(DOCUMENT TEXT)
In April 1971, U.S. Congressman Olin Teague of Texas introduced a bill to create five medical schools in conjunction with established VA hospitals. Senator Alan Cranston of California introduced a companion bill. Known as the Teague-Cranston Act, the proposal called for the creation of five new medical schools in five states to meet the needs of the medically underserved areas of the country. Congressman Quillen claimed to have introduced an amendment, which required that any university to be considered for acceptance into this pilot program must be on government property contiguous and adjacent to a VA hospital, as East Tennessee State University was adjacent to the Mountain Home VA Hospital. The bill passed without a dissenting vote in October 1972, and was signed by President Richard Nixon. The act, as passed, required that the new schools be "located in proximity to, and operated in conjunction with, Veterans' Administration medical facilities."

(INFORMATION SHOWN)
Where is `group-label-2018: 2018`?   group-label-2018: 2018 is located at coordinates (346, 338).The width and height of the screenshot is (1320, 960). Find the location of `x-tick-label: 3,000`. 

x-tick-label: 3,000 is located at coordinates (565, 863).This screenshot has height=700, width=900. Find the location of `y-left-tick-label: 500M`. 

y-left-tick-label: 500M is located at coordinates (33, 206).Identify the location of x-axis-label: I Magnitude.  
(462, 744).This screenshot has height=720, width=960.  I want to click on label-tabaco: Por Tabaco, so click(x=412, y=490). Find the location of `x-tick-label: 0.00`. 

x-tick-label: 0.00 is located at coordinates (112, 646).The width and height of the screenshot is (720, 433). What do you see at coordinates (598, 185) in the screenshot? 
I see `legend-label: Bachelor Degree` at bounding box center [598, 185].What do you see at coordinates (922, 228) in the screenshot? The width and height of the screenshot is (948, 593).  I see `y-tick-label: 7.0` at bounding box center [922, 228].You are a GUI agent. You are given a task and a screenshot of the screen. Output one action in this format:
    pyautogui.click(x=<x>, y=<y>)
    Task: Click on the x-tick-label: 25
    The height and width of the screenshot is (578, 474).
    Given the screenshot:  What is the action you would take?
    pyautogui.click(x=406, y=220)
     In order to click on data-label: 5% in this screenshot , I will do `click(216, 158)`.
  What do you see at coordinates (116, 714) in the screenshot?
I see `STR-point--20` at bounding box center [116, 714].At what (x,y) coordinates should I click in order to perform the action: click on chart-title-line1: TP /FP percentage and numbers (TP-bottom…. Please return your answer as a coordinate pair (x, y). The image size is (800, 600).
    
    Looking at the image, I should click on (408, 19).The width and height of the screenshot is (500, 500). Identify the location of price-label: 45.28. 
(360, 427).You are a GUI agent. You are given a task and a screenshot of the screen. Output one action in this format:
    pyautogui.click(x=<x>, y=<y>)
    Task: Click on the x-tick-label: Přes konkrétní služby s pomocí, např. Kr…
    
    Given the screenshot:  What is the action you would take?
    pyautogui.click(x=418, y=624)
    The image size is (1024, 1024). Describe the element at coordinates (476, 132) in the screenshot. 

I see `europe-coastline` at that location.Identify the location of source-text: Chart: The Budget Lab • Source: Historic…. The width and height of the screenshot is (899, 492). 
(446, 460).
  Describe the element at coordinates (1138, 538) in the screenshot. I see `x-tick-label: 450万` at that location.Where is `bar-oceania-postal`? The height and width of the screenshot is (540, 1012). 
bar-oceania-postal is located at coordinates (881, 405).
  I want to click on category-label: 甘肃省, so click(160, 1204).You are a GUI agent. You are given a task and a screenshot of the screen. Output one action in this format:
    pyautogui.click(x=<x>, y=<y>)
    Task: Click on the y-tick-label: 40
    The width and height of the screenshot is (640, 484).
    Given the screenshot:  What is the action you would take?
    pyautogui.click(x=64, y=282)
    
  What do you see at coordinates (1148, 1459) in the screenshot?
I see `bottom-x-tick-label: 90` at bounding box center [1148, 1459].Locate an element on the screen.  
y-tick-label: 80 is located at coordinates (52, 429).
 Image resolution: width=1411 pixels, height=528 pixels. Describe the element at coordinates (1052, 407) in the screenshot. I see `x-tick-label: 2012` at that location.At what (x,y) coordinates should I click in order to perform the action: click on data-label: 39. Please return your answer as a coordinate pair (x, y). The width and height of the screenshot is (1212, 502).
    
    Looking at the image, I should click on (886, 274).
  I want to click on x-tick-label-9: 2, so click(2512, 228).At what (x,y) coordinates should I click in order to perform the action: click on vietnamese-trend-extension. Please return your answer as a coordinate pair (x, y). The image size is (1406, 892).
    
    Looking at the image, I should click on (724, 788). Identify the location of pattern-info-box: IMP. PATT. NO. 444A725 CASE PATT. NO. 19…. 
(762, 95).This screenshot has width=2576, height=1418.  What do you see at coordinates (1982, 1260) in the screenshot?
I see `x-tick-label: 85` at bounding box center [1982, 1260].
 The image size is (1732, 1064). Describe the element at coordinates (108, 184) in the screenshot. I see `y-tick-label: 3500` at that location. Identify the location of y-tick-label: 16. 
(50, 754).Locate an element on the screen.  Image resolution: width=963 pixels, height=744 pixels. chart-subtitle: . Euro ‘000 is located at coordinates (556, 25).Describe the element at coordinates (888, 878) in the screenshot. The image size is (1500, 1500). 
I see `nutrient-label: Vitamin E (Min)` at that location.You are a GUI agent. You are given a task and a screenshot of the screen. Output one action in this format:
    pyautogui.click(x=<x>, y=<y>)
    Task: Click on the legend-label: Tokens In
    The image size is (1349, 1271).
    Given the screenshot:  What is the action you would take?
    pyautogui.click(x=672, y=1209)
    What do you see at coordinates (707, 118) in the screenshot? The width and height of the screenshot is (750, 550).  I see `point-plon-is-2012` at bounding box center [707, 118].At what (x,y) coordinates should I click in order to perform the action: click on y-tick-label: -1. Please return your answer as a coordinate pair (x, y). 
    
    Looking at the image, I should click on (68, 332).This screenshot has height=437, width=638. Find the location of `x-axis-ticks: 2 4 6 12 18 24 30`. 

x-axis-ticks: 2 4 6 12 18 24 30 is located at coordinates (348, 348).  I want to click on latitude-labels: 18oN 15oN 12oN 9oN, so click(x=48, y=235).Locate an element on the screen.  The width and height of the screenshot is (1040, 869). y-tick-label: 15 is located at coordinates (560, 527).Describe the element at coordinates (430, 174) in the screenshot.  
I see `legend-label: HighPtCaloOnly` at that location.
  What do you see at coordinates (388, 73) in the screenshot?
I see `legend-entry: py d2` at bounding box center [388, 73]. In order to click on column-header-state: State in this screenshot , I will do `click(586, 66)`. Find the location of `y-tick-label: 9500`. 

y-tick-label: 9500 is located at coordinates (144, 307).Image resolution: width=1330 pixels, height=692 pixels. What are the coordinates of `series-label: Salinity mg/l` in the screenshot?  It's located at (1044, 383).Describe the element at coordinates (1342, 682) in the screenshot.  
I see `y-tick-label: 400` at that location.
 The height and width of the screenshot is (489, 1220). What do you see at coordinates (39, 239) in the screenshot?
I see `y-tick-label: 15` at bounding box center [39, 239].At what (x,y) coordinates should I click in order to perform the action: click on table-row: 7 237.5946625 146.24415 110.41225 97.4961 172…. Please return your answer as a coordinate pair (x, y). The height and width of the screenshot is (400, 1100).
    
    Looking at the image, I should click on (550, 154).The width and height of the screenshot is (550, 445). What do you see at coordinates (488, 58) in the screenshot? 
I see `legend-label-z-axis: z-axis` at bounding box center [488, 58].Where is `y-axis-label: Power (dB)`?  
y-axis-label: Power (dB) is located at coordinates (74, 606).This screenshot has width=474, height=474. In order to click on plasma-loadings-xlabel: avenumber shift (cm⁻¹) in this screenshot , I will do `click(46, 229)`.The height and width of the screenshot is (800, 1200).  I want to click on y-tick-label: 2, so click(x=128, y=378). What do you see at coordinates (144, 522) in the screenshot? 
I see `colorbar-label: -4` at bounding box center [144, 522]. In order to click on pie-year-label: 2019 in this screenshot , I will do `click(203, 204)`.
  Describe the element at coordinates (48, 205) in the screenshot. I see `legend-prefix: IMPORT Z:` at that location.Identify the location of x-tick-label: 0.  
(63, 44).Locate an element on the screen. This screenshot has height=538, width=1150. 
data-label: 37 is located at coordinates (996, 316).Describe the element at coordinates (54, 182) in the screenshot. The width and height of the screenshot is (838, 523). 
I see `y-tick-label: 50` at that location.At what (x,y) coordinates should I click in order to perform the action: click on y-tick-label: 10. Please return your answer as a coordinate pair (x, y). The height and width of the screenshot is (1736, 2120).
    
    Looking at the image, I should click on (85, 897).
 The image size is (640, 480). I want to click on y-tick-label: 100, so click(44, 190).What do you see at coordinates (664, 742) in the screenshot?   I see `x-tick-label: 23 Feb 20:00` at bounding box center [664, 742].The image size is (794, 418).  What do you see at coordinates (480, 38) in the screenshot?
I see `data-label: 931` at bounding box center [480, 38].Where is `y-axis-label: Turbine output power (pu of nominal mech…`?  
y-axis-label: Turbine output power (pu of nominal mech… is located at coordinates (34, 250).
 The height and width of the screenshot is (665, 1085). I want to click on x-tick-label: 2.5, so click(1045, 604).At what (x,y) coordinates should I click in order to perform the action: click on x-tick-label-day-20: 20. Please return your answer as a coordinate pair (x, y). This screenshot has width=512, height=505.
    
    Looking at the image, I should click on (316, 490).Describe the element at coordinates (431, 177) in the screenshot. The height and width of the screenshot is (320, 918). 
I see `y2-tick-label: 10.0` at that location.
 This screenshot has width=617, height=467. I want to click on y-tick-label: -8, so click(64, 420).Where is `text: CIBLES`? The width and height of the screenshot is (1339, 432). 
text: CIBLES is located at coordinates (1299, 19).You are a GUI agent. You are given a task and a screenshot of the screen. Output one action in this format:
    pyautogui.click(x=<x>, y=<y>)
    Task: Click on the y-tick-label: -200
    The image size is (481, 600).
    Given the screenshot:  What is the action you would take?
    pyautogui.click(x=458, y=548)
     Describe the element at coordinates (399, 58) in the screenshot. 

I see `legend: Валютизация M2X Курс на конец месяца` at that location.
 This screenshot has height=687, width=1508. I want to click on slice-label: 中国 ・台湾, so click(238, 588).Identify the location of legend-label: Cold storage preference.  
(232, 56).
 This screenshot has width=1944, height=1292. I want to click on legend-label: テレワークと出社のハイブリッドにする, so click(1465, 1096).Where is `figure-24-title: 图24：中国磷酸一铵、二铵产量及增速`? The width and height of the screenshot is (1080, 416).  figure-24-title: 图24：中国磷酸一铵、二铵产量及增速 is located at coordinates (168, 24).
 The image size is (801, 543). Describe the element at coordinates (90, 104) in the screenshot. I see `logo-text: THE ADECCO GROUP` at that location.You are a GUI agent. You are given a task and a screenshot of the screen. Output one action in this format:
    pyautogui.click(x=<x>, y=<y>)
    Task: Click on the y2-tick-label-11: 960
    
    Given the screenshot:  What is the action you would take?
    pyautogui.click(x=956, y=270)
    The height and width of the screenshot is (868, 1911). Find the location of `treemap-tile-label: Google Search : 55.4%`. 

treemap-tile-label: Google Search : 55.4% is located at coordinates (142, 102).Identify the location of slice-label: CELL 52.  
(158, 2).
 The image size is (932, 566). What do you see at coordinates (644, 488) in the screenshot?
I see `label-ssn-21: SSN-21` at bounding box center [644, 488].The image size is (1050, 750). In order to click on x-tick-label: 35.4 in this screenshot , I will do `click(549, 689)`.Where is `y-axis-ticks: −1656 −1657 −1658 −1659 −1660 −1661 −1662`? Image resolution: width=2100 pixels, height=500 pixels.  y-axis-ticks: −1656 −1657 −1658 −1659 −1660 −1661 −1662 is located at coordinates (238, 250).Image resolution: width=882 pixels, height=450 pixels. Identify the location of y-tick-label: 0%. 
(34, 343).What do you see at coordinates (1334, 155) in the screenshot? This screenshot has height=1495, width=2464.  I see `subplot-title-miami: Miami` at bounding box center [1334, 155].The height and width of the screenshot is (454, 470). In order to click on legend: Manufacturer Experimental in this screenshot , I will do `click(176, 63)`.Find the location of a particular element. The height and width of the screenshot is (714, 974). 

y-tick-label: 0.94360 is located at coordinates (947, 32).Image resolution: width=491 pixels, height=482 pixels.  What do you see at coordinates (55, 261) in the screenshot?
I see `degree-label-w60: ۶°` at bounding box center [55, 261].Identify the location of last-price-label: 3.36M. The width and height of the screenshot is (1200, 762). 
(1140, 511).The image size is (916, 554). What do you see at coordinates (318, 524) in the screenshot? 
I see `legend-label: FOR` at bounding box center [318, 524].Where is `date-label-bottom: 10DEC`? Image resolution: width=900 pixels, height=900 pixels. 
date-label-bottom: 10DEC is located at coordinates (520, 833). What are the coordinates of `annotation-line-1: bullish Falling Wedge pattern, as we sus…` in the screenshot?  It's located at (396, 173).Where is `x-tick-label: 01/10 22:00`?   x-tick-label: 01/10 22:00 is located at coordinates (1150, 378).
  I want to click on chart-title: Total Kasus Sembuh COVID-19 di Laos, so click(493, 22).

(ABOUT THIS EXERCISE)
Continue the passage about the Teague-Cranston Act, starting after its last sentence.

(WRITTEN ANSWER)
In Tennessee, Senator Nave called for consideration of legislation to establish a medical school at ETSU in the Senate on February 14, 1974 which was approved. Four days later, the bill failed to pass in the House. Representatives Robinson and Good used their political influence, and the measure was passed on second attempt on February 28. The bill was presented to Governor Winfield Dunn of Memphis, who vetoed it as expected. Motions to override the veto were made by Senator Nave and Representative Robinson in their respective houses. The Senate overrode with an 18–13 vote on March 6, and the House followed suit on March 12, 1974.

The next step was qualifying for the federal funds under the Teague-Cranston Act, with Quillen working with the State Board of Regents Chancellor Roy Nicks and President Culp on the application, which was approved by the Veterans Administration on July 11, 1974. On June 30, 1977, Dr. Culp's last day in office as the President of ETSU, the Liaison Committee on Medical Education issued a letter of reasonable assurance that the new medical school would be accredited. The first class of 24 students (out of 255 applicants) enrolled in September 1978. Full accreditation was granted when that first class graduated in 1982.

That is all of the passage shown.